Impressions of Americans at war

People back home ask me what my impression is of the US military in Afghanistan. I usually tell them my feelings change with the context, and with the person I’m dealing with. I also let them know that I interact much more often with European soldiers. This answer is met with disappointment more often than not. Americans want easy answers. They want heroic defenders of liberty or psychotic occupiers, soldiers who rescue injured children and raise orphan kittens, or ones who torture prisoners and kill Afghan farmers for shits and giggles.

Coverage of this war is very limited in scope emotionally, and I’m always happy to find exceptions to that rule, even when they’re obscure or terribly sad. Here are three:

1) In this TIME audio slideshow, American soldiers in Marja deal with the aftermath of accidentally killing a 14 year old girl.  Quotes from the audio: “I feel like a bad man because of this,” (soldier) and “What am I going to do with ‘sorry’?” (the victim’s father).

2) An American trainer in Kunar blogs about hard stuff:

Upon getting into the village, we did the usual – looked around at the terrain and figured out how we were going to set up security with our sparse forces (2 Marines and perhaps a dozen ANA), before looking around for the village elder to talk to. We eventually got ourselves set up and found an elder, who invited me, my terp, and the ANA leader inside “The White House” for tea, nuts, and candies. No matter how poor, down and out an Afghan is, they’ll always have some small provisions for guests. It was a pretty gloomy, rainy day and the old fella seemed kind of down, though it’s never easy to really read people when you can’t understand a word they are saying. Eventually, his nephews, young men in their 20’s, came out and proceeded to show us pictures of their father, who apparently had been the head man in the village, but had been killed by the insurgents just a few months before. At that point, the older gentlemen teared up and had to leave the room. The story was that the Taliban killed him because he had been a powerful figure in the local area, and wasn’t showing enough support to them. It’s those moments where you really realize how alone those people are. They may have had each other, living in a huge house built of stones fitted together like a jigsaw puzzle, but once we left the area that day they were really on their own. Our base may have been less than a mile away, but we didn’t really know what went on in that village at night. “Protecting the people” in Afghanistan is a tough thing to do.

And absurd stuff:

I can recall drinking tea and eating nuts with an elder when bullets from across the valley started impacting near our men outside the house. I immediately put my helmet back on and ran outside to help out, without finishing the nuts or tea, or even saying goodbye or thank you. Afterward, I couldn’t help but be reminded of the bad joke about bad punctuation regarding a panda who walked into a restaurant, had a meal, and then shot the place up…since the book on pandas stated that a panda is a four legged, furry animal that eats, shoots and leaves. Being a panda, he does eat shoots and leaves, but typically does not eat, shoot and leave. Well, Marines sometimes really do eat, shoot, and then leave the area.

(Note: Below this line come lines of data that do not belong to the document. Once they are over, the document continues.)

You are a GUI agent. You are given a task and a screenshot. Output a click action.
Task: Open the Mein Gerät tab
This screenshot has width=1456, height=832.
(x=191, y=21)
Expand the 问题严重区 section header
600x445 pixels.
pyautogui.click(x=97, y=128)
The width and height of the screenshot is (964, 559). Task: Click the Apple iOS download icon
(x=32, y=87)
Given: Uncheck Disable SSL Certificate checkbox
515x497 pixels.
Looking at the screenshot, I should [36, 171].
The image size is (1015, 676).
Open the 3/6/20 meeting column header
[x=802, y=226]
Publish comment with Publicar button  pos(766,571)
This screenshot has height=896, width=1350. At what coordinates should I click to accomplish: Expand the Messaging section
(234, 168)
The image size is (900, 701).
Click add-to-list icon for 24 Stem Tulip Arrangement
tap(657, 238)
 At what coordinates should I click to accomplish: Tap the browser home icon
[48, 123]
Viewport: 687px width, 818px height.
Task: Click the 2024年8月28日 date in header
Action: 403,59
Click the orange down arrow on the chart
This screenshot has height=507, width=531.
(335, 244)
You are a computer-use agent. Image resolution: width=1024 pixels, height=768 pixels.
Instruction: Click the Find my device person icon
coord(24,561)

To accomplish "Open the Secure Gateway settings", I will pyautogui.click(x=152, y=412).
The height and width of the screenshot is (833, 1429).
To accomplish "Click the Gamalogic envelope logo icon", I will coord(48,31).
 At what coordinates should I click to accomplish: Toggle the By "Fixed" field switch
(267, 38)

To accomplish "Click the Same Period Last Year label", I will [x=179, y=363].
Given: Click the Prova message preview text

3) Afghan photojournalist Massoud Hossaini writes about the frustrations of an embed-gone-wrong in Kandahar.

I have been waiting for many days to go to Arghandab, a lush green valley few kilometres northwest of Kandahar city. A military operation is going on in the area since the last couple of weeks. I’m staying in Kandahar Air Field (KAF) for the last 19 days and during my stay I’ve covered a Medevac unit in US military camp Ramrod. During all this time I’ve been asking the US army to send me to the war zone in Arghandab valley. At first, they canceled my trip telling it is so dangerous out there for journalists. So little they know that we are here to cover that kind of operation and we do it with our decision and it is our own responsibility to take care of our lives.

Our camp is abuzz with rumours. Some say the US Army is losing there and that the Taliban have put up a vigorous resistance against foreign troops. Others say a tough battle is going on there with a lot of IEDs and mines making it difficult for troops to move. Some also say that a lot of civilian casualties have taken place during the military operation in Arghandab valley and that’s why the US Army would not let any journalist go there.